- [What you should do]
Filter the data for "will" and copy matching lines.

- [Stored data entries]
********

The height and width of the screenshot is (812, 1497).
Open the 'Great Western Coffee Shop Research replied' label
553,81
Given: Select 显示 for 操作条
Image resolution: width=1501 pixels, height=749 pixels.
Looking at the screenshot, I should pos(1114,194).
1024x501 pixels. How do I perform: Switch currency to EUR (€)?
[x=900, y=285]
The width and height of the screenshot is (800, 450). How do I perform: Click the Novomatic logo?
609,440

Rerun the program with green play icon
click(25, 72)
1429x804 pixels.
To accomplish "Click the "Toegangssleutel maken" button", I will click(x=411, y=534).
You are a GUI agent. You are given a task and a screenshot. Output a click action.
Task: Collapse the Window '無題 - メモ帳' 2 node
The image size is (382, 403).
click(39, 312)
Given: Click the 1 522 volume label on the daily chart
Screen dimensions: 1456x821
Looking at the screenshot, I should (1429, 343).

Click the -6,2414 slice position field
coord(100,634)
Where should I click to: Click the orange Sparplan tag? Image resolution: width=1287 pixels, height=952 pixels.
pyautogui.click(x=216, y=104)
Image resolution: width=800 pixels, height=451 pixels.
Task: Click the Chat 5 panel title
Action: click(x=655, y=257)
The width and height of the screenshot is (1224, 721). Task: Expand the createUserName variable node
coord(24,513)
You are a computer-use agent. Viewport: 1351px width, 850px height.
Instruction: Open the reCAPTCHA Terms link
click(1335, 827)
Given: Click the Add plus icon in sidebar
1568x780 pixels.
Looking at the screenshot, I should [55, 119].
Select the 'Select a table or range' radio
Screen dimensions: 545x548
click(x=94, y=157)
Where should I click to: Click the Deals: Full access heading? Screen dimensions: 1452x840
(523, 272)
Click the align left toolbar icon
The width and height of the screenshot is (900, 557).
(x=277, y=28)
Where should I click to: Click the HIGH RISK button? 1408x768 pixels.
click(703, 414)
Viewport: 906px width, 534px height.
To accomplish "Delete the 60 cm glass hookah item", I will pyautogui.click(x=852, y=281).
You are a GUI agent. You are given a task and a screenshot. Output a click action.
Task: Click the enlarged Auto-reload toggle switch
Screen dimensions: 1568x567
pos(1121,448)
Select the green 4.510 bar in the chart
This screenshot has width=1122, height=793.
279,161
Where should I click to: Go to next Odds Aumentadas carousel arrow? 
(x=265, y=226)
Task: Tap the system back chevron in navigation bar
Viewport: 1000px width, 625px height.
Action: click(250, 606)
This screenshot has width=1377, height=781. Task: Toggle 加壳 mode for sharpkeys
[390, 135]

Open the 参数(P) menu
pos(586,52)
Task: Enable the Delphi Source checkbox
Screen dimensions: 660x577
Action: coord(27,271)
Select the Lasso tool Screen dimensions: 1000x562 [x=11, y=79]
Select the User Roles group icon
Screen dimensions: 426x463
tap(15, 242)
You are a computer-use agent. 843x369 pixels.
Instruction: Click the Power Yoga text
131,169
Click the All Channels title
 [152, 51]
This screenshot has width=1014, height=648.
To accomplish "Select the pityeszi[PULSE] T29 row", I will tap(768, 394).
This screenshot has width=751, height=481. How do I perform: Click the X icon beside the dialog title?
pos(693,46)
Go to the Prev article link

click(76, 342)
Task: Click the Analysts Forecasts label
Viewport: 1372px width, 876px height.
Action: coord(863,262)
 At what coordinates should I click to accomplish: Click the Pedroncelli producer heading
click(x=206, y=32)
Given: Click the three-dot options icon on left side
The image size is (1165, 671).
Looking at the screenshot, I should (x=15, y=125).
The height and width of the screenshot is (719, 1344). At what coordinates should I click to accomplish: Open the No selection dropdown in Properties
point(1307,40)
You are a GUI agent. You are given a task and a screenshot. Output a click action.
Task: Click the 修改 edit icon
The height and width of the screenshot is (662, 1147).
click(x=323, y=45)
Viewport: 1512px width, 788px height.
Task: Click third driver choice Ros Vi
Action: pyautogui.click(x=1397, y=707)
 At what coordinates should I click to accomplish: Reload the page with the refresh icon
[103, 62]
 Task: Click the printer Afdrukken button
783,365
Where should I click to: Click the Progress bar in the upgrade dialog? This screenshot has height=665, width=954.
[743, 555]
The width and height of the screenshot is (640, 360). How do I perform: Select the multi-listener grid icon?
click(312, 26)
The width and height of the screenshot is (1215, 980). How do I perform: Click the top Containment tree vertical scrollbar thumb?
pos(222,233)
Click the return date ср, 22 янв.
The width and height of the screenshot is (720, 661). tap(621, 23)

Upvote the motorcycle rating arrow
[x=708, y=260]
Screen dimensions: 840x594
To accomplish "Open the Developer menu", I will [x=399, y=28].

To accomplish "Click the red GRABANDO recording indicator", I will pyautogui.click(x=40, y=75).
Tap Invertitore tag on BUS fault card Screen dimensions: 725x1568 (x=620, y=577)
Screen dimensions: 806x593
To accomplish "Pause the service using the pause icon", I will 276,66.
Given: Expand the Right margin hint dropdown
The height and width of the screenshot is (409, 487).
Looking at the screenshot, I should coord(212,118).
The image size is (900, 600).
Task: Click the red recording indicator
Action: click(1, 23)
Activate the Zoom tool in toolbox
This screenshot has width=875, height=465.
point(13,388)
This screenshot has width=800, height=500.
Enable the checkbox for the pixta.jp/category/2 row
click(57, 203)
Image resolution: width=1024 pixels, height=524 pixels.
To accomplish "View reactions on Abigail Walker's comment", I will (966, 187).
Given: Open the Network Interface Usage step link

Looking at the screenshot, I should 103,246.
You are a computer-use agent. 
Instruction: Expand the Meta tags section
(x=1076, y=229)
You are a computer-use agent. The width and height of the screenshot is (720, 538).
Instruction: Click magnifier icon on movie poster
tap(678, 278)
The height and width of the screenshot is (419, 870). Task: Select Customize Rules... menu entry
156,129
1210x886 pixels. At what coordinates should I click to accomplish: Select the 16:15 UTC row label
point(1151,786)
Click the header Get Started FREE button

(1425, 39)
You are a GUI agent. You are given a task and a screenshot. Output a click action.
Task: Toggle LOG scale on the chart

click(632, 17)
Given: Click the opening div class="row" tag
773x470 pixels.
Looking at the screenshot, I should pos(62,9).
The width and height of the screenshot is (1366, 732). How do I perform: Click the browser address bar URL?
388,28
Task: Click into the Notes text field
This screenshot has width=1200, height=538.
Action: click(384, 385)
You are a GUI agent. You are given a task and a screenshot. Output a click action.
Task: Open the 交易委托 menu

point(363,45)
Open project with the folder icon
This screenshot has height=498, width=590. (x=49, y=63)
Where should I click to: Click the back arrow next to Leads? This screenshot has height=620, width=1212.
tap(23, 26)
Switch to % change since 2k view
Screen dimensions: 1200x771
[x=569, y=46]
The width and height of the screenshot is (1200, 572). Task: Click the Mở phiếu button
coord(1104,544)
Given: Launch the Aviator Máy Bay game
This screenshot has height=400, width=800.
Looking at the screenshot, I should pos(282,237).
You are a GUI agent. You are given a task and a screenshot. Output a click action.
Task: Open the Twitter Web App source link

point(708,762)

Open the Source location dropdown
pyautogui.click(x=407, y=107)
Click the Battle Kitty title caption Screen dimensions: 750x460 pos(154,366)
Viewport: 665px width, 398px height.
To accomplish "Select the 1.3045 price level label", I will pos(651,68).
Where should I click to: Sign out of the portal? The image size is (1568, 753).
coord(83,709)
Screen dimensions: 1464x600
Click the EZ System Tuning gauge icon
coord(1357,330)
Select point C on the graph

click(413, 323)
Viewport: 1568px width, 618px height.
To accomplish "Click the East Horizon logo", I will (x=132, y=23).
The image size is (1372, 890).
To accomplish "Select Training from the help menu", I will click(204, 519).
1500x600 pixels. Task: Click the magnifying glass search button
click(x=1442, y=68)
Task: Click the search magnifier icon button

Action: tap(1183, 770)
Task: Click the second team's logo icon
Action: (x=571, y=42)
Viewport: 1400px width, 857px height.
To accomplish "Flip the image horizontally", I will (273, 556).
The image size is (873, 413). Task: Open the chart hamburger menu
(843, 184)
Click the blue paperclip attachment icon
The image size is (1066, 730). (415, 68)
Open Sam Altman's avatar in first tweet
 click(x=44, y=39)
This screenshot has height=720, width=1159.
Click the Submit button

********

- [Reply to the exercise]
To accomplish "Click the "Toegangssleutel maken" button", I will click(x=411, y=534).
To accomplish "Delete the 60 cm glass hookah item", I will pyautogui.click(x=852, y=281).
To accomplish "Select the pityeszi[PULSE] T29 row", I will tap(768, 394).
To accomplish "Open the Developer menu", I will [x=399, y=28].
To accomplish "Click the red GRABANDO recording indicator", I will pyautogui.click(x=40, y=75).
To accomplish "Pause the service using the pause icon", I will 276,66.
To accomplish "View reactions on Abigail Walker's comment", I will (966, 187).
To accomplish "Select the 1.3045 price level label", I will pos(651,68).
To accomplish "Click the East Horizon logo", I will (x=132, y=23).
To accomplish "Select Training from the help menu", I will click(204, 519).
To accomplish "Flip the image horizontally", I will (273, 556).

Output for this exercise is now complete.